Another young character in the book is an 11-year old cancer patient. He explains to Emma, the main character in the book: “It’s the only time I’m not a cancer patient. At school, kids are weirded out by me. They treat me like I’m contagious. At home, my parents are terrified of me. They treat me like I’m going to break. I can’t play soccer anymore because I’m too weak. I can’t even walk my dog alone because he’s big and he pulls when he sees a squirrel or bunny. … But here I’m just a kid on a horse. Yeah, I’m in a special program and all, but the horses don’t know that. They don’t treat me any different than they do Caitlin or you.”
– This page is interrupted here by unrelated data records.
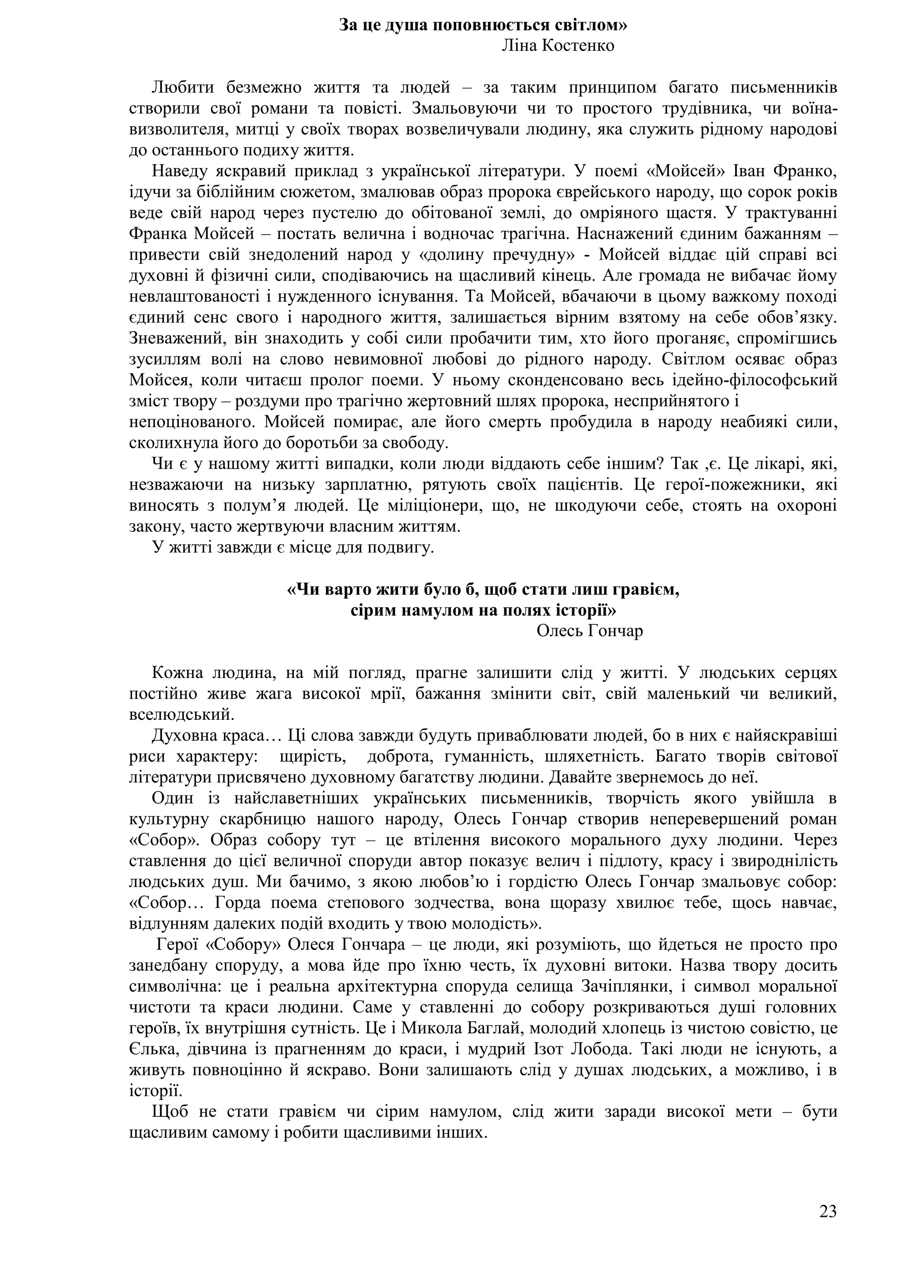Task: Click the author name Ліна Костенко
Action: [558, 45]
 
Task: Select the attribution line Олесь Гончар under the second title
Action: [589, 631]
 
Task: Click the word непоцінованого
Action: [192, 422]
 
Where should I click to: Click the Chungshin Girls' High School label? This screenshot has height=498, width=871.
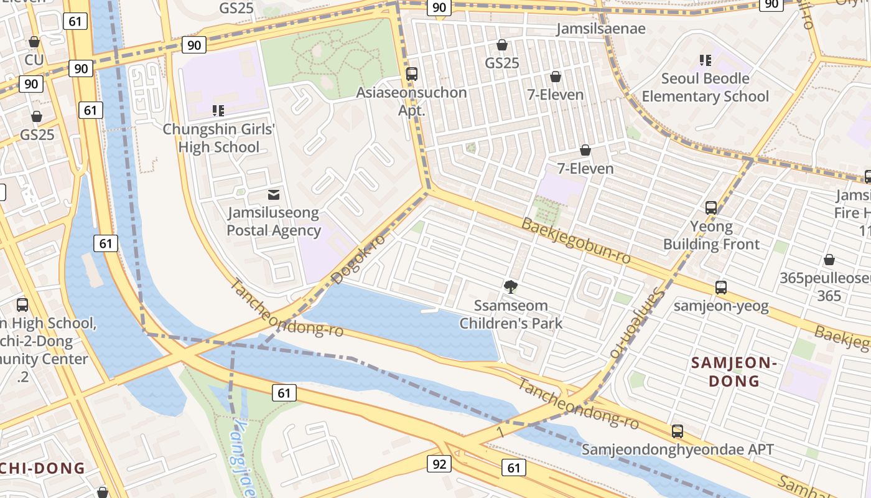click(218, 138)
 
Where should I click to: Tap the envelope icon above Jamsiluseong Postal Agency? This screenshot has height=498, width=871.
click(273, 195)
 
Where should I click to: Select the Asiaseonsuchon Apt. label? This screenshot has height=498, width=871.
click(411, 101)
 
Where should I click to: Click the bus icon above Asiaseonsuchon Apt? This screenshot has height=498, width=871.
click(411, 74)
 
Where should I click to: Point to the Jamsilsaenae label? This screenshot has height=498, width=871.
click(601, 29)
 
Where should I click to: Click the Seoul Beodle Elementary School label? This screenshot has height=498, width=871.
click(705, 87)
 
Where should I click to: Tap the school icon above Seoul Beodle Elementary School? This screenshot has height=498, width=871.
click(705, 60)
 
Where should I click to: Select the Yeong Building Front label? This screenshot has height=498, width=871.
click(711, 235)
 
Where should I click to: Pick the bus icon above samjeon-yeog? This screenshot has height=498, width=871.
click(721, 288)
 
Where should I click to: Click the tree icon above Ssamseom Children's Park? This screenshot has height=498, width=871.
click(511, 287)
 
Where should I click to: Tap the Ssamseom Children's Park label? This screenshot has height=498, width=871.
click(511, 314)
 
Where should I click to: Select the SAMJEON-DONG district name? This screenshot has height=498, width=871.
click(734, 372)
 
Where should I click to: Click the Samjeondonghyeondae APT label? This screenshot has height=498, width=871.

Then there’s Emma who’s struggling to put together the pieces of a life that’s crumbled around her. She returns to the stable where she found her confidence as a young girl and discovers that the magic still works, sixteen years later. With the help of her equine friends and re-immersing herself in helping with the therapeutic program, she rediscovers her happiness.

It’s been a few years since I’ve spent regular amounts of time at a stable (we’ll blame it on available time and money) but through writing the horse scenes in this book, I could almost feel the magic seeping through the pages.

Horses force you to put aside the frenzy, the frustration, the disappointments of life. They require you to be in the moment, to focus on the here-and-now, something many of us forget to do. For people with emotional or physical disabilities, therapeutic riding provides opportunities to learn new communication skills, increased confidence, and self-esteem. Regardless of what draws you to horses, it’s hard to deny the healing magic in the unique relationship between human and horse.